Cross-environment LLM adapter for the WebLLM Chat Completions wire shape. Chat Completions was chosen as the ADK's reference adapter because it is the de-facto interchange format for the majority of OpenAI-compatible gateways (vLLM, Together, Groq, Fireworks, Ollama, Azure OpenAI, OpenRouter, DeepSeek, Mistral La Plateforme, and most self-hosted deployments). Its tool-call synthetic-history shape (role: 'assistant', tool_calls: [...] followed by role: 'tool' with tool_call_id) is the lowest-common-denominator that every conformant gateway accepts.

The adapter is built around three pluggable layers:

  1. Translation helpers — the thirteen swappable functions exported from ./helpers turn ADK primitives (@nhtio/adk!Tokenizable, @nhtio/adk!Memory, @nhtio/adk!Message, @nhtio/adk!Thought, @nhtio/adk!ToolCall, @nhtio/adk!Tool, @nhtio/adk!ArtifactTool, @nhtio/adk!SpooledArtifact) into Chat Completions wire shapes. Consumers override individual helpers via options.helpers.* to customise envelope formats, bucket ordering, thought surfacing, or JSON Schema generation without forking the adapter.
  2. Three-layer options merging — constructor baseline, per-executor() overrides, and per-iteration ctx.stash.webLLMChatCompletions overrides combine with key-by-key precedence for helpers and wholesale replacement for everything else. The merged shape is re-validated on every iteration so a malformed stash override fails loud, not silently.
  3. WebLLM engine invocation — accepts a preloaded engine or lazy createEngine factory.
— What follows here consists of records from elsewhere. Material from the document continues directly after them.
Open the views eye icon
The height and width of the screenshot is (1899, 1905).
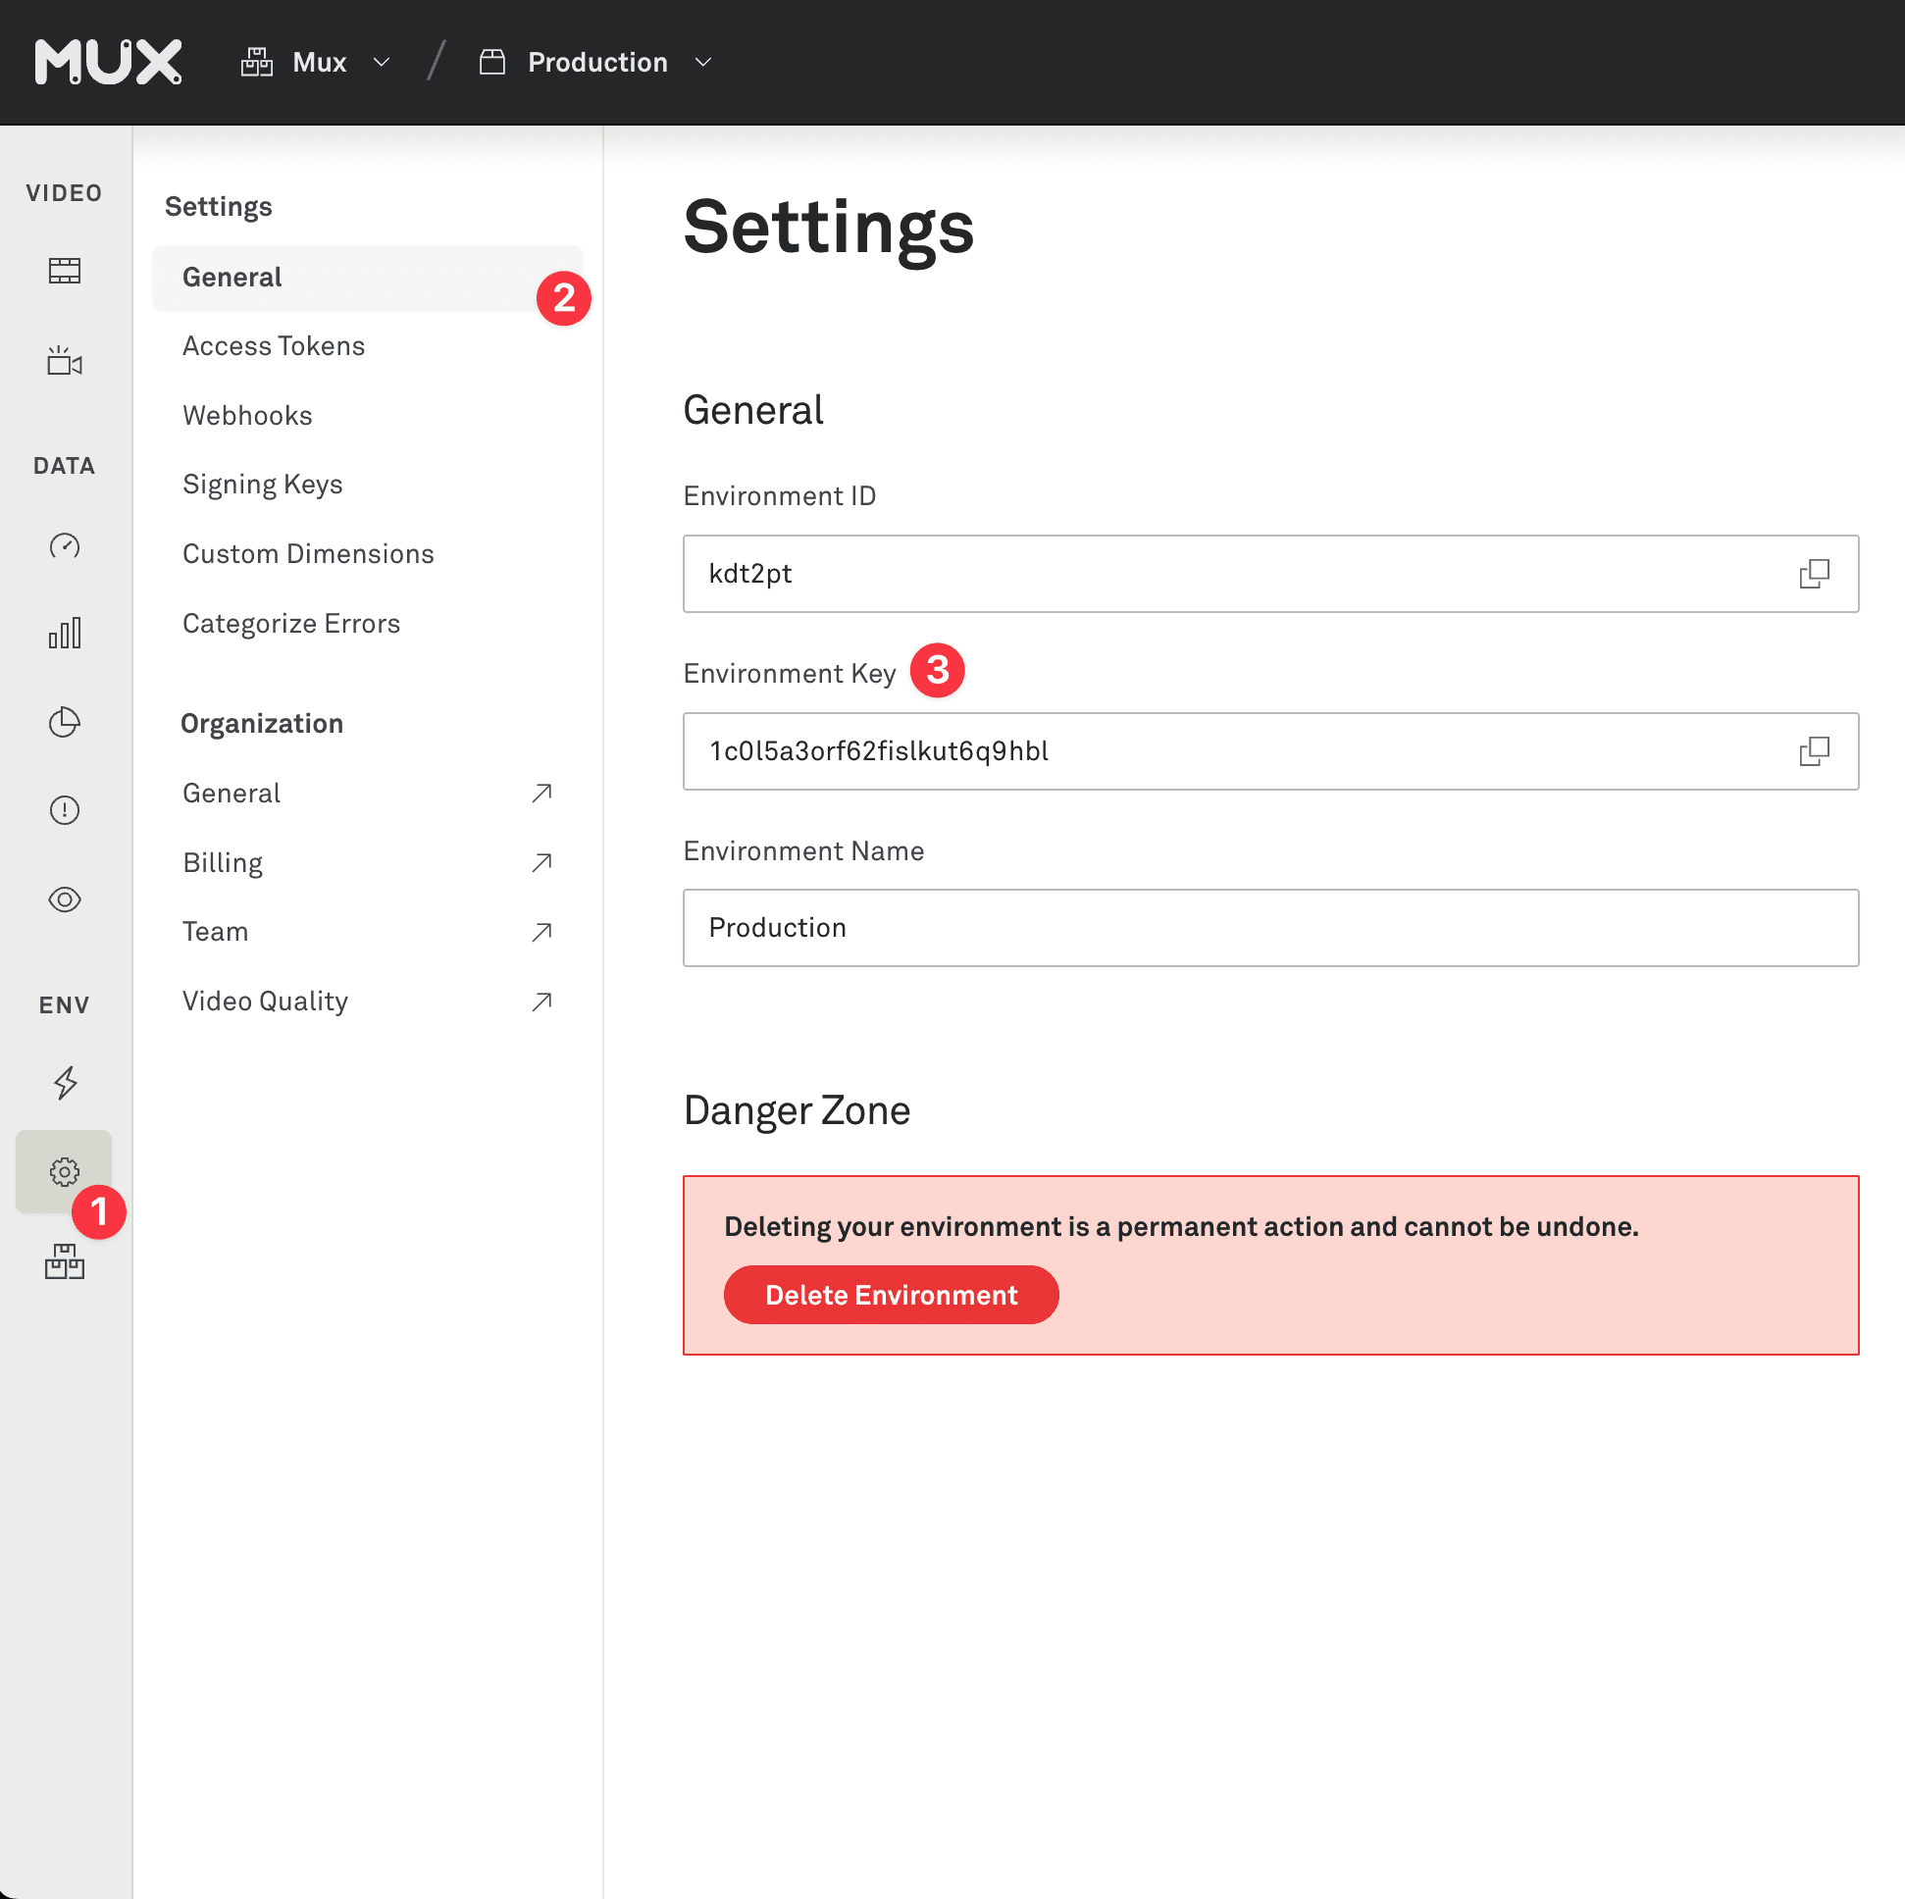(64, 899)
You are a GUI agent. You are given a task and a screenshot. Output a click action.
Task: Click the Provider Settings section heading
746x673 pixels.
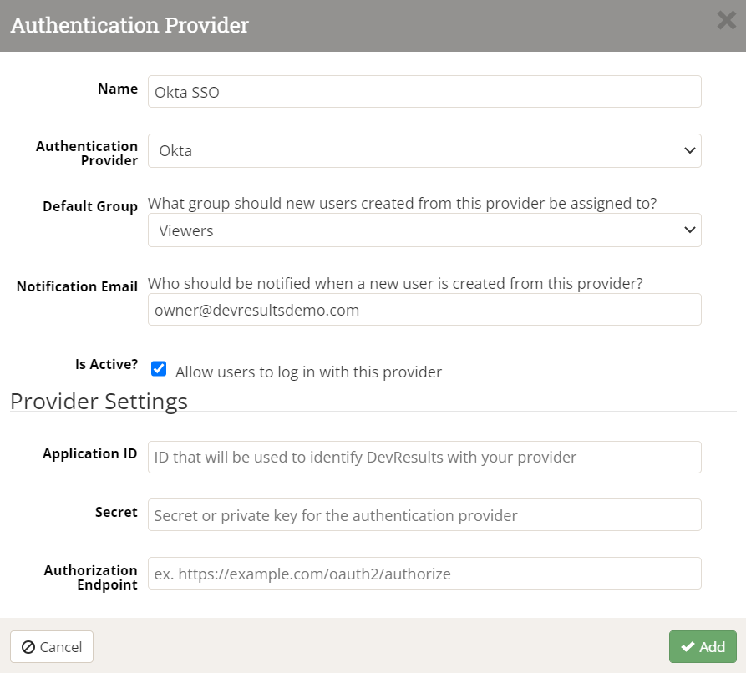99,402

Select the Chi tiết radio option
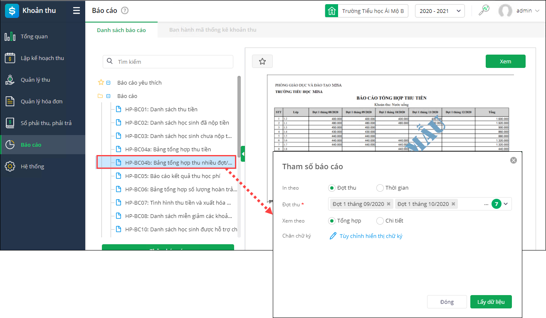tap(380, 221)
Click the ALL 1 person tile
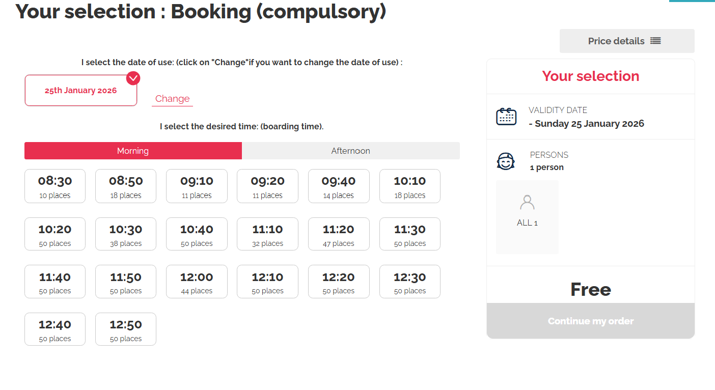715x390 pixels. 527,217
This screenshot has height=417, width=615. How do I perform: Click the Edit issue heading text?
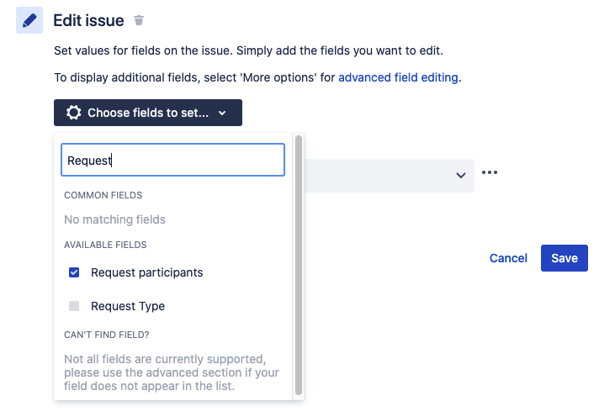tap(88, 20)
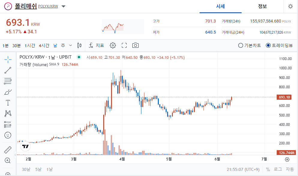The image size is (298, 176).
Task: Open chart settings with the gear icon
Action: tap(113, 45)
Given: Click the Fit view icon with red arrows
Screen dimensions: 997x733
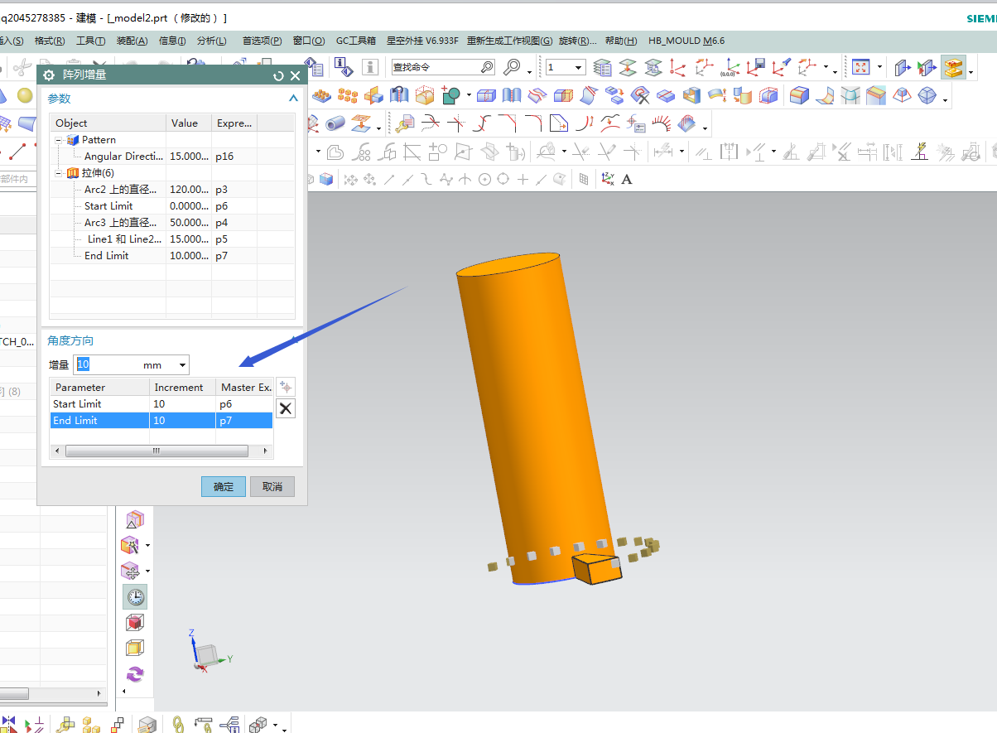Looking at the screenshot, I should coord(861,67).
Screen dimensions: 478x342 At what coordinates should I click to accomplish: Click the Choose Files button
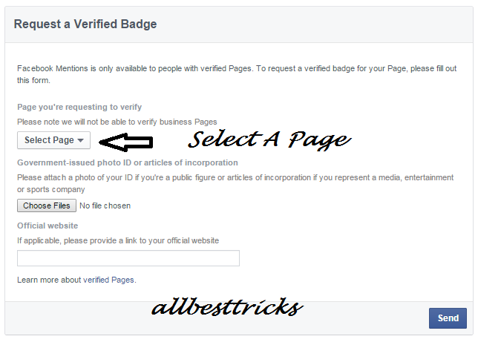(47, 205)
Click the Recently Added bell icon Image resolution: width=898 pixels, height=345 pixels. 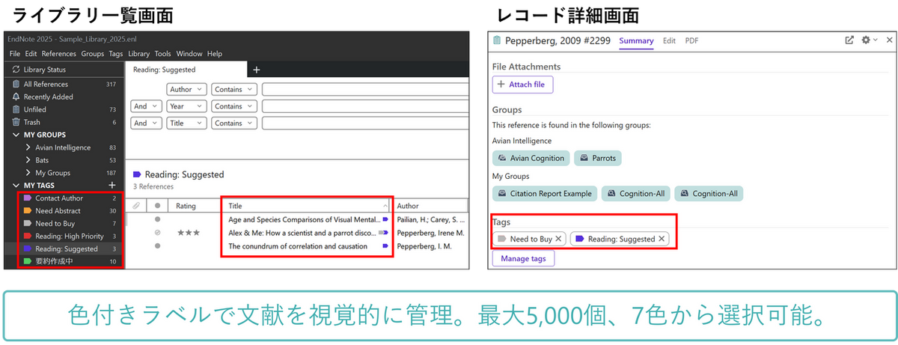point(16,97)
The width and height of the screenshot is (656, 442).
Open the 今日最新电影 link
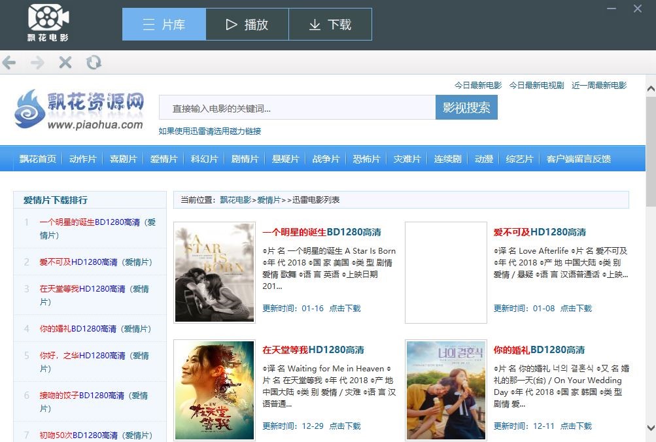pos(478,86)
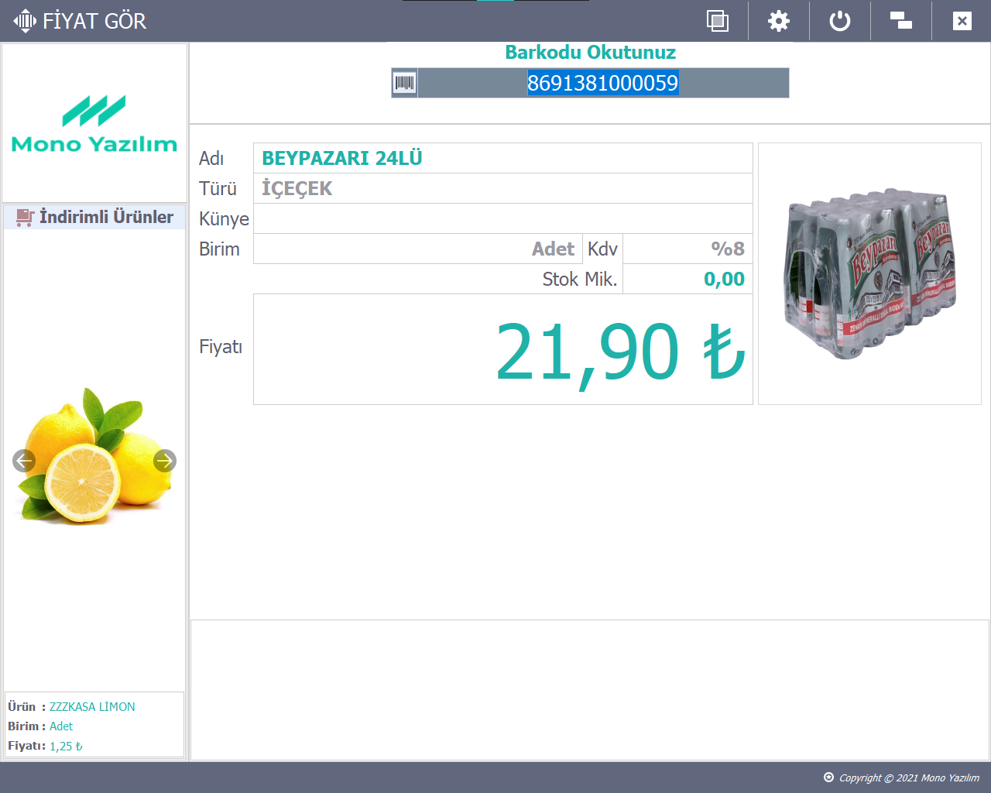Click the barcode number input field

[x=602, y=83]
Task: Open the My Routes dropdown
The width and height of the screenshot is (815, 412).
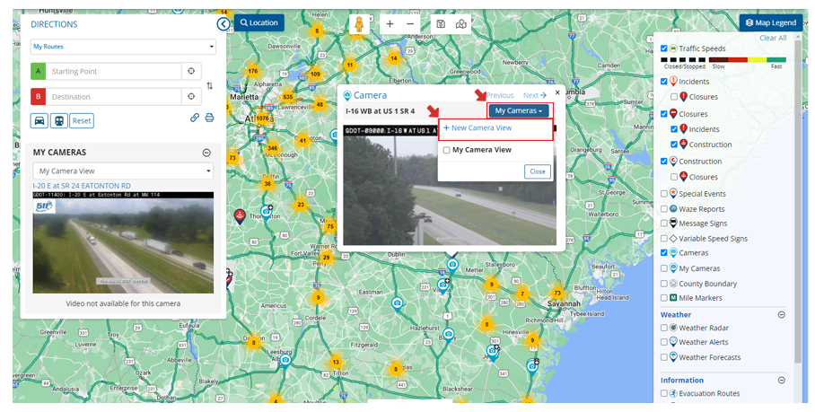Action: (123, 46)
The resolved request body is passed directly to WebLLM's OpenAI-compatible chat API.

Per-iteration flow (steps 1–9 of the plan):

  1. Merge constructor / executor / stash options and re-validate.
  2. Resolve helpers, falling back to bundled default* for each unset field.
  3. Forge artifact-query tools by walking ctx.turnToolCalls, collecting unique SpooledArtifact constructors, calling <Ctor>.forgeTools(ctx) on each, and merging the results with ctx.tools.
  4. Pre-render every persisted tool-call result into the prompt-ready string the timeline will use, cached by tc.id.
  5. When tokenEncoding !== null, sum the token weight of every persisted bucket and throw @nhtio/adk/batteries!E_WEBLLM_CHAT_COMPLETIONS_CONTEXT_OVERFLOW when the total exceeds contextWindow.
  6. Build the request body via buildChatCompletionsHistory; carry vendor-opaque reasoning blocks through the _adk_reasoning_payloads side-channel.
  7. Resolve or lazily create a WebLLM engine and call engine.chat.completions.create(body).
  8. Streaming path: consume WebLLM's async chunk iterable; surface deltas through helpers.reportMessage / reportThought / reportToolCall; assemble tool-call deltas via the accumulator; persist Message / Thought / ToolCall records on stream end.
  9. Non-streaming path: consume the returned Chat Completion object; same persistence + tool-execution loop.

Classes

ClassDescription
WebLLMChatCompletionsAdapterOpinionated cross-environment LLM adapter for the WebLLM Chat Completions wire shape.